- Extracted text

-------

Vectorization Ufuncs Statistics Aggregation Performance

Topic 5.5: Vectorization and Statistical Operations

Performing calculations on entire arrays at once and extracting meaningful insights

🚀 The Power of Vectorization

Imagine you need to convert a list of prices from dollars to Egyptian pounds. The exchange rate is 30.9 EGP per dollar. In traditional programming, you'd write a loop:

Python
# The slow way: loop through each price
prices_usd = [10, 25, 50, 100, 200]
prices_egp = []

for price in prices_usd:
    prices_egp.append(price * 30.9)

print(prices_egp)
▶ Output
[309.0, 772.5, 1545.0, 3090.0, 6180.0]

This works, but it's slow for large datasets because Python processes one price at a time. NumPy lets you express the same operation on the entire array at once:

Python
import numpy as np

# The fast way: vectorized operation
prices_usd = np.array([10, 25, 50, 100, 200])

-------

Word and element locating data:
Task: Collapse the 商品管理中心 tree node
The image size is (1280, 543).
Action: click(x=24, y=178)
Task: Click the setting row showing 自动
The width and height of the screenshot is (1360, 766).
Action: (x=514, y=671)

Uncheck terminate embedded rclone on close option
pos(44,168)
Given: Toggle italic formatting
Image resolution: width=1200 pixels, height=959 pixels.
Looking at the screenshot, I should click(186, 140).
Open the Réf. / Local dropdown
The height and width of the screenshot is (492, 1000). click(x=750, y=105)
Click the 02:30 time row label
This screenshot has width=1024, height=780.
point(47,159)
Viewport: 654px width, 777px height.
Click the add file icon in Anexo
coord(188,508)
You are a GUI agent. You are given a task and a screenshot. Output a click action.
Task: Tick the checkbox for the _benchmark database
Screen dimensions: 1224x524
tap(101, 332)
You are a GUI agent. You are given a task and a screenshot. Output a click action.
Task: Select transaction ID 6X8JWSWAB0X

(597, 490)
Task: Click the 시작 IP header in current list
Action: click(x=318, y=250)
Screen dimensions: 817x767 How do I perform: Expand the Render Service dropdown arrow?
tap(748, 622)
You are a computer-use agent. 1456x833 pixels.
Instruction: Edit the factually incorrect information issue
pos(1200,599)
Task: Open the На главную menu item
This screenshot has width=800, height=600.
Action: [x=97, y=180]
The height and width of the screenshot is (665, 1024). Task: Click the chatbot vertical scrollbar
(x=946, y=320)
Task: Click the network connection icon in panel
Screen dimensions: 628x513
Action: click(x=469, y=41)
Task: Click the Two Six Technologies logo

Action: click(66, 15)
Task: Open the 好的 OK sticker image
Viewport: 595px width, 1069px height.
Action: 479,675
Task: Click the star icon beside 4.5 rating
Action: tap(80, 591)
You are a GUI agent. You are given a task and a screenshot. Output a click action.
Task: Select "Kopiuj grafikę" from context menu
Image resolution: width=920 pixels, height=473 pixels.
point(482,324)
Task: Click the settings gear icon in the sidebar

-------

- Your tasks
**a.** In the NumPy vectorization tutorial, what exchange rate is used to convert dollars to Egyptian pounds?
**b.** Write the next part of the NumPy vectorization tutorial, picking up right after its last line of code.
These entries come from a different source than the NumPy tutorial.

- Expected outputs
**a.** 30.9 EGP per dollar.

**b.**
prices_egp = prices_usd * 30.9

print(prices_egp)
▶ Output
[ 309. 772.5 1545. 3090. 6180. ]

The * operator automatically applies to every element. No loop needed. This is vectorization—expressing operations on entire arrays. Behind the scenes, NumPy uses optimized techniques to process multiple elements efficiently.

Universal Functions (Ufuncs)

NumPy provides dozens of universal functions (ufuncs) that work element-wise on arrays. They're called "universal" because they work on arrays of any shape:

Python
# Temperature data in Celsius
temps_c = np.array([20, 25, 30, 35, 40])

# Convert to Fahrenheit: F = C × 9/5 + 32
temps_f = temps_c * 9/5 + 32
print(f"Fahrenheit: {temps_f}")

# Square each value
squares = temps_c ** 2
print(f"Squares: {squares}")

# Square root
roots = np.sqrt(temps_c)
print(f"Square roots: {roots}")

# Logarithm
logs = np.log(temps_c)
print(f"Natural log: {logs}")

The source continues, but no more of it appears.